In previous houses, we’ve weatherstripped everything and put plastic over drafty windows. I open curtains and blinds on sunny days and close them at night, and we close off unused rooms.

There’s a farmhouse not far from us where the guy wraps his entire house. :eek: I’ve always wondered if that’s dangerous, or if going in and out lets enough fresh air in.

Just wanted to note that 2L. plastic soft drink bottles make great free hot water bottles. So why not go wild? Put one at your feet, one or two on each side…
If you are will to spend a bit of electricity, the best buy is an electric mattress pad. Turn it on for half an hour before going to bed and then turn it off. Your bed will be wonderfully toasty and you’ll avoid the worries about electric fields you get from sleeping under a running electric blanket.
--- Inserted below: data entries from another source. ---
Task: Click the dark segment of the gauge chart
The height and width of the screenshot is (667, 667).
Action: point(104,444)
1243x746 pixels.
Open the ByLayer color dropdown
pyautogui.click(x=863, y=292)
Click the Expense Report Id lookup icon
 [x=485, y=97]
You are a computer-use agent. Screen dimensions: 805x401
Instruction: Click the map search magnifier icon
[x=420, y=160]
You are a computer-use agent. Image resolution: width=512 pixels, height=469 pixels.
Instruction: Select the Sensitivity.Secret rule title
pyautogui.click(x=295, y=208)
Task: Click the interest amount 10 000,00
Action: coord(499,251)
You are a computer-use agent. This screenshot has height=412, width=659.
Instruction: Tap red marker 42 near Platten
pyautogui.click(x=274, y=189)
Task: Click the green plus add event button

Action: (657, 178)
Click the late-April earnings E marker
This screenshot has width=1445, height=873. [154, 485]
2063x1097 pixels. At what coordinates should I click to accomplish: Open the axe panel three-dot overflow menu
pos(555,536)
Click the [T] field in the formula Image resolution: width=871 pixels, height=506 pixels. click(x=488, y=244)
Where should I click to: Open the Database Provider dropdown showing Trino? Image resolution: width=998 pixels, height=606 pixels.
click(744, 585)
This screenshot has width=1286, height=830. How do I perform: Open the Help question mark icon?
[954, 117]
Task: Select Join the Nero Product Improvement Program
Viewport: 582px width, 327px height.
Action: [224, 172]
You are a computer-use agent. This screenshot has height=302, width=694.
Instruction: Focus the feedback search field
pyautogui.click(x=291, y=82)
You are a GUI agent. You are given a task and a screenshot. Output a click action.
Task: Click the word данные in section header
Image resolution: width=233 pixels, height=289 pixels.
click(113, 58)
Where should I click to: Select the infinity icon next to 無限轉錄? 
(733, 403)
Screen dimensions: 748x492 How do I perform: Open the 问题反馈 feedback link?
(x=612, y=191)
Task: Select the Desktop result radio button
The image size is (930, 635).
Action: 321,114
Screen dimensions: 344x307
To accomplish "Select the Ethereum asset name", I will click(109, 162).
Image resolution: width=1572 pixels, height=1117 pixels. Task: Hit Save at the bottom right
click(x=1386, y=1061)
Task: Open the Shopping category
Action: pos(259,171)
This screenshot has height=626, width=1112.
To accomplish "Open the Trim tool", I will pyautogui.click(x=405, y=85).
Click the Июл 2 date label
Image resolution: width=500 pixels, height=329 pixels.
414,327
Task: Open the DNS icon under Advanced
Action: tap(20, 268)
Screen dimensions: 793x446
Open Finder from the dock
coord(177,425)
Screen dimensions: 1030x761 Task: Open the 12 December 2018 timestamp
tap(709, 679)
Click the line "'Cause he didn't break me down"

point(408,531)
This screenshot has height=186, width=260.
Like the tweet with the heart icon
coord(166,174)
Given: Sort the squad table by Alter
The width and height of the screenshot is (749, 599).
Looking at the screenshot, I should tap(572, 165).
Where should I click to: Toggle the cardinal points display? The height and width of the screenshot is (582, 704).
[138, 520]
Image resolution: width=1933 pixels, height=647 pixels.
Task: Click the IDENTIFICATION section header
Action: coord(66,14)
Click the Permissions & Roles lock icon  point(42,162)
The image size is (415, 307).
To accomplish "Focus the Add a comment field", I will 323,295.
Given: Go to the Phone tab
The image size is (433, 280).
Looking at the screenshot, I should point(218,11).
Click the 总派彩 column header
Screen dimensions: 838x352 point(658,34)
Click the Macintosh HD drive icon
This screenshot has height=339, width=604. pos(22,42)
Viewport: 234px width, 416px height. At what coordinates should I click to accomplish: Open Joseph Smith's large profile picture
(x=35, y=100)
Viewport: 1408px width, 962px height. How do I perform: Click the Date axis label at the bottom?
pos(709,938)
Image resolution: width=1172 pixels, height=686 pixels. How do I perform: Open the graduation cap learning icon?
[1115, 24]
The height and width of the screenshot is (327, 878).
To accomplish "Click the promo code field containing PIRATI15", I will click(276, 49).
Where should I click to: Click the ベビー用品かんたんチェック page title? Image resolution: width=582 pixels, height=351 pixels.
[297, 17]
One small thing that helps is to leave the plug in when you have a bath or shower, and let the water get to room temperature before draining it. There’s no point warming the sewer!

(Zyada says she’s done that and had a cat leap into an unexpectedly full tub. Even though the water was deep enough to be over the cat’s head, it only got its toes wet. I always knew cats could levitate!)

Check out the [url=“http://store.babycenter.com/product/6101?stage=”]Sleep Sack. Love ours. Could even double up if you had to I should think.

Oh bloody hell try this: Sleep Sack.

Thanks for the suggestions. We used a sleepsack when he was a newborn but I couldn’t find the bigger sizes at the store, maybe I will order one. He is 34" tall already at 16 months. I don’t know if he will like wearing it though, he wants to crawl and walk around in his crib and it might just tick him off. So far we have had unusually warm weather so not a big deal yet.

I didn’t know it was common to not insulate outer walls either, but when I expressed suprise when I found out (we gutted a bathroom down to studs and I saw there was no insulation on the exterior wall) my husband and others I mentioned it to didn’t seem surprised. The house was built in 1955 and the attic space is adequately insulated. The windows were top of the line when the house was built and the quality of the house does not suggest that they were just being cheap by skipping it so I guess it was common to not insulate. Actually the expense of insulation would probably not be the problem, it is putting holes in the walls between every stud to blow in insulation that would be a big mess and pain in the ass, but I say we have to do it sooner or later. Usually I think people go in from the exterior when they do it, but we have a brick house and I don’t know if we could do it that way.

I know we could get a little tax credit for improving but I will look into other home loan options, thanks.